* **What is being asked**
Each entry that follows should be set down precisely, with its pictures removed.

═══ Raw data

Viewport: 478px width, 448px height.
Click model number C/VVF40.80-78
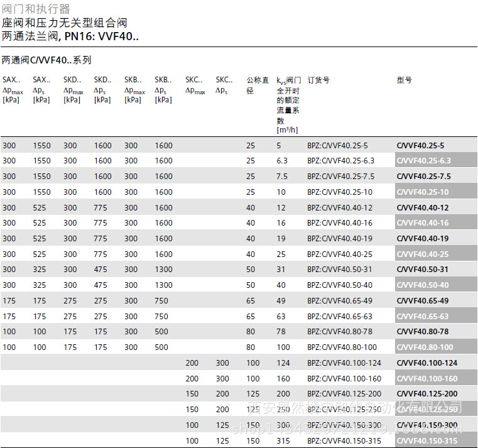pos(423,332)
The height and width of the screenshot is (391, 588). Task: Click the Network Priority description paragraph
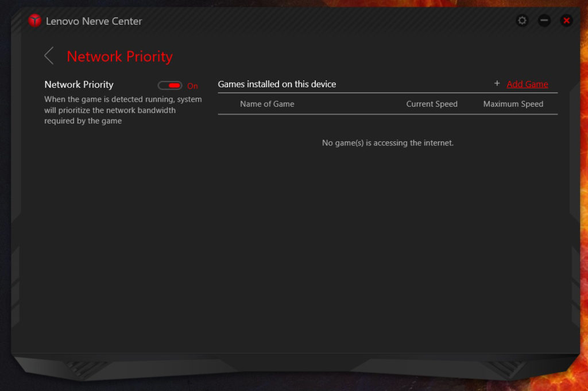coord(123,110)
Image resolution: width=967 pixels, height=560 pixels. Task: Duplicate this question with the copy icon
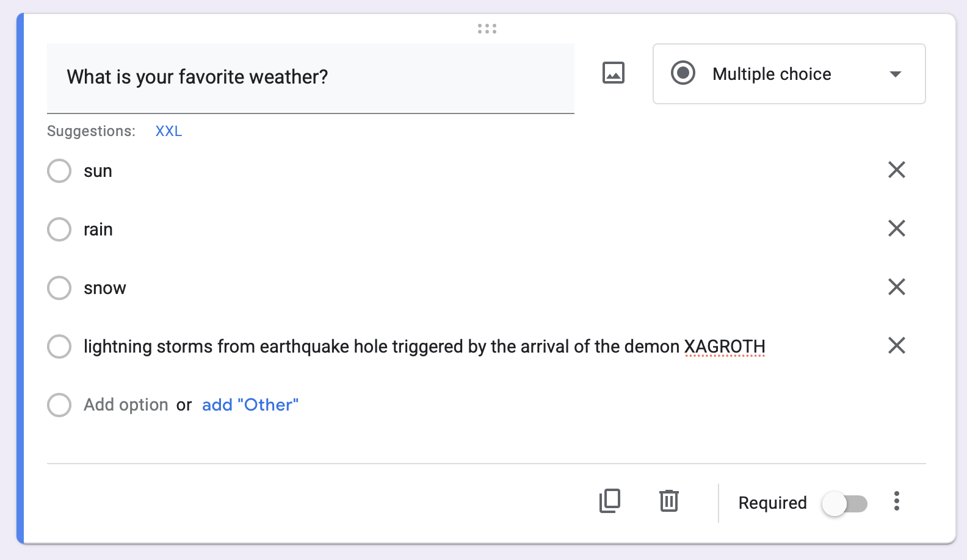pos(609,501)
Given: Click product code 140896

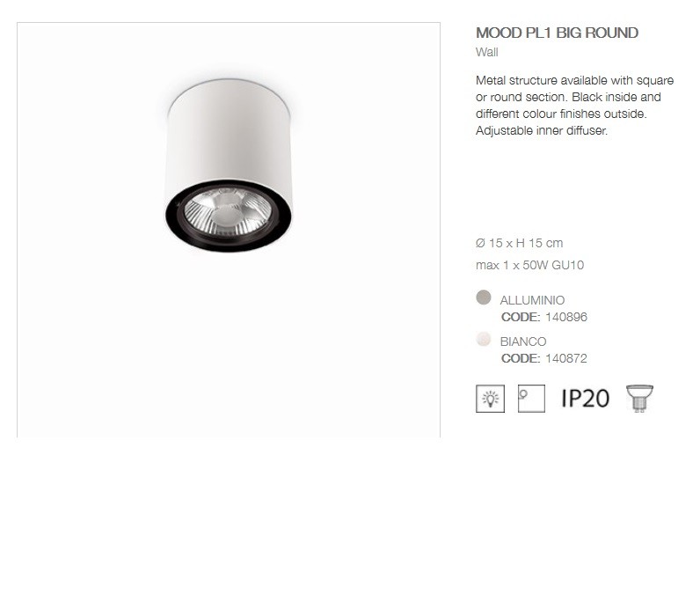Looking at the screenshot, I should (566, 317).
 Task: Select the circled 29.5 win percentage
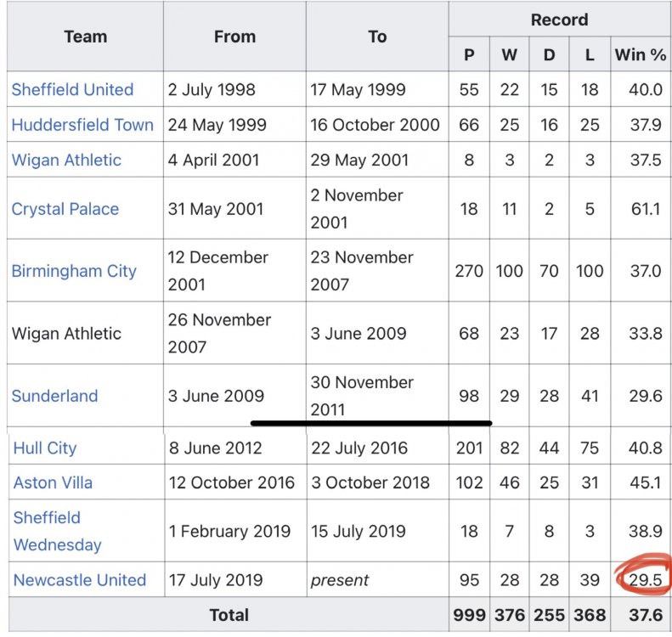tap(646, 580)
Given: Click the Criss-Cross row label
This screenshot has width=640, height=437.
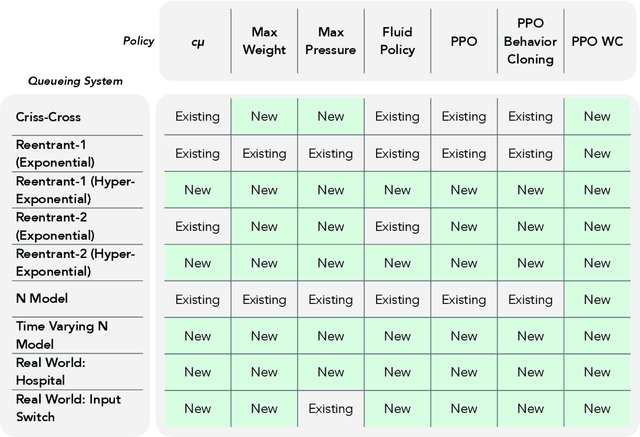Looking at the screenshot, I should click(43, 117).
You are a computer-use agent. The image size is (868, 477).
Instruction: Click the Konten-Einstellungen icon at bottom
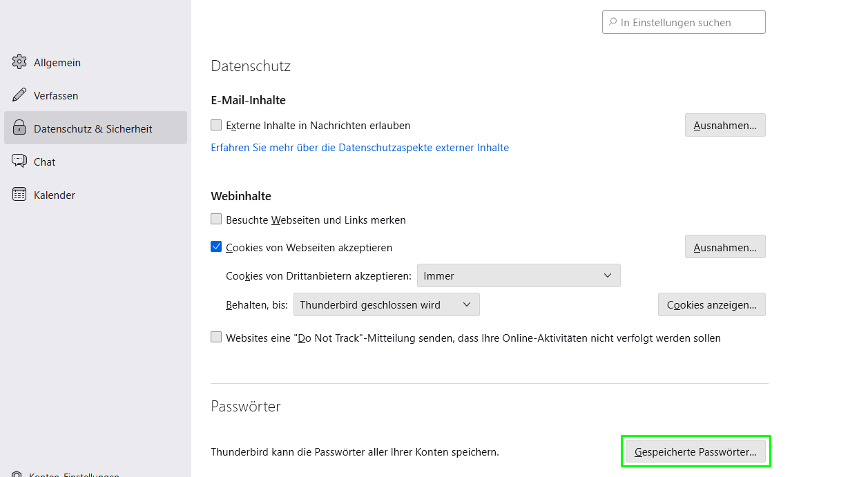pyautogui.click(x=18, y=474)
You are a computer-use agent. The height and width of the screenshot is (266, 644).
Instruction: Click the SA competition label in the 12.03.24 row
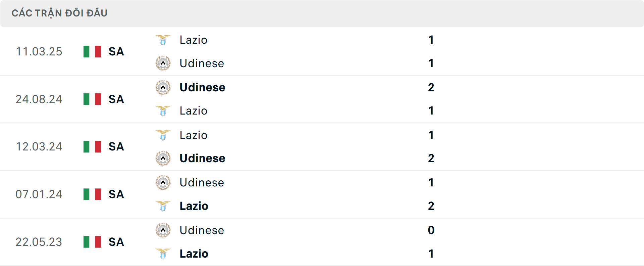116,146
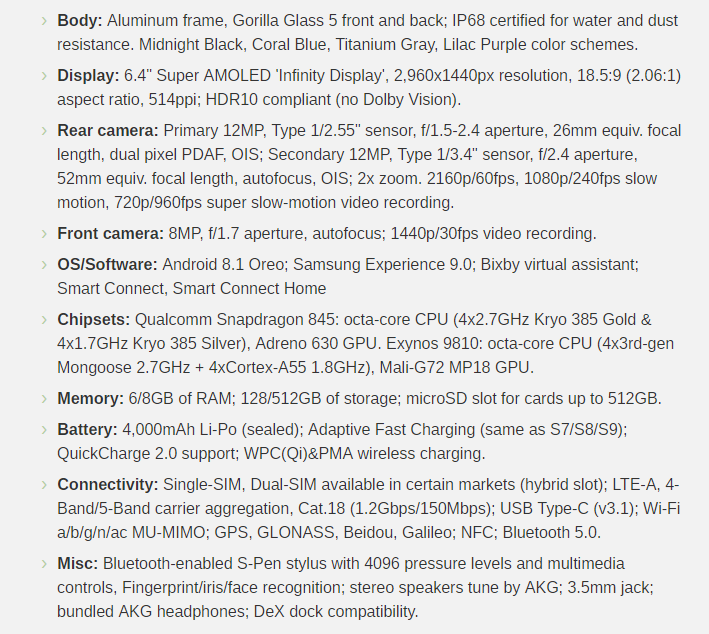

══════

* **Exercise response**
Viewport: 478px width, 448px height.
Click model number C/VVF40.80-78
pos(423,332)
The height and width of the screenshot is (391, 588). Task: Click the Network Priority description paragraph
coord(123,110)
Image resolution: width=967 pixels, height=560 pixels. Task: Duplicate this question with the copy icon
pos(609,501)
Given: Click product code 140896

Looking at the screenshot, I should (566, 317).
 Task: Select the circled 29.5 win percentage
tap(646, 580)
Given: Click the Criss-Cross row label
This screenshot has width=640, height=437.
Looking at the screenshot, I should click(43, 117).
You are a computer-use agent. The image size is (868, 477).
Instruction: Click the Konten-Einstellungen icon at bottom
pyautogui.click(x=18, y=474)
You are a computer-use agent. The height and width of the screenshot is (266, 644).
Instruction: Click the SA competition label in the 12.03.24 row
116,146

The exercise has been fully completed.